An extensive network of Transmission lines has been developed over the years for evacuating power produced by different electricity generating stations and distributing the same to the consumers. Depending upon the quantum of power and the distance involved, lines of appropriate voltages are laid. The nominal Extra High Voltage lines in vogue are ± 800 kV HVDC & 765kV, 400 kV, 230/220 kV, 110 kV and 66kV AC lines. These have been installed by all the SEBs, and by Generation, Transmission & Distribution utilities including those in Central Sector.
8,366 circuit kilometres (ckm) of transmission lines have been commissioned during 2017-18 (April-July 2017).
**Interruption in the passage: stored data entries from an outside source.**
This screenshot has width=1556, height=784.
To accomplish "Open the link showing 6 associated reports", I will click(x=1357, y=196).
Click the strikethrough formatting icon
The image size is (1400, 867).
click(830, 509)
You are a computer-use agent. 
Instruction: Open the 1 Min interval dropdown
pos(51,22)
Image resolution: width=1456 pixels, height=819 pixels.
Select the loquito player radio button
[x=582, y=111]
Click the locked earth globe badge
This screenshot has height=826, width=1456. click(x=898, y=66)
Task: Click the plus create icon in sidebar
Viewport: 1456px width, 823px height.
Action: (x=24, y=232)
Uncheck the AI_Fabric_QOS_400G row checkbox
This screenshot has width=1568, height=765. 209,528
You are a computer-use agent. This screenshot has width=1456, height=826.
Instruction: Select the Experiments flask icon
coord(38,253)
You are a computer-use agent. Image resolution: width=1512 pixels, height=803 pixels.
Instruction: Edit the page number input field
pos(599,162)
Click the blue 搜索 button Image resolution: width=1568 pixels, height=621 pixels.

This is 36.2% of the annual target of 23,086 ckm fixed for 2017-18. Similarly, 30,050 MVA of transformation capacity of substations has been added during 2017-18 (April-July 2017) which constitutes 55.7% of the annual target of 53,978 MVA fixed for 2017-18.
The capacity of transmission system of 220 kV and above voltage levels, in the country as on 31st July 2017 was 3,76,217 ckm of transmission lines and 7,70,815 MVA of transformation capacity of Substations. As on 31st July 2017, the total transmission capacity of the inter-regional links is 76,550 MW.
The transmission lines are operated in accordance with Regulations/standards of Central Electricity Authority (CEA) / Central Electricity Regulatory Commission (CERC) / State Electricity Regulatory Commissions(SERC).However, in certain cases, the loading on transmission lines may have to be restricted keeping in view the voltage stability, angular stability, loop flows, load flow pattern and grid security.Power surplus States have been inter-alia, able to supply their surplus power to power deficit State Utilities across the country except for some congestion in supply of power to Southern Region.
Power System Operation Corporation Limited (POSOCO), is managing the National and Regional grid from National Load Despatch Centre (NLDC) and its five Regional Load DespatchCentres (RLDC) through state-of-the-art unified load dispatch &communication facilities.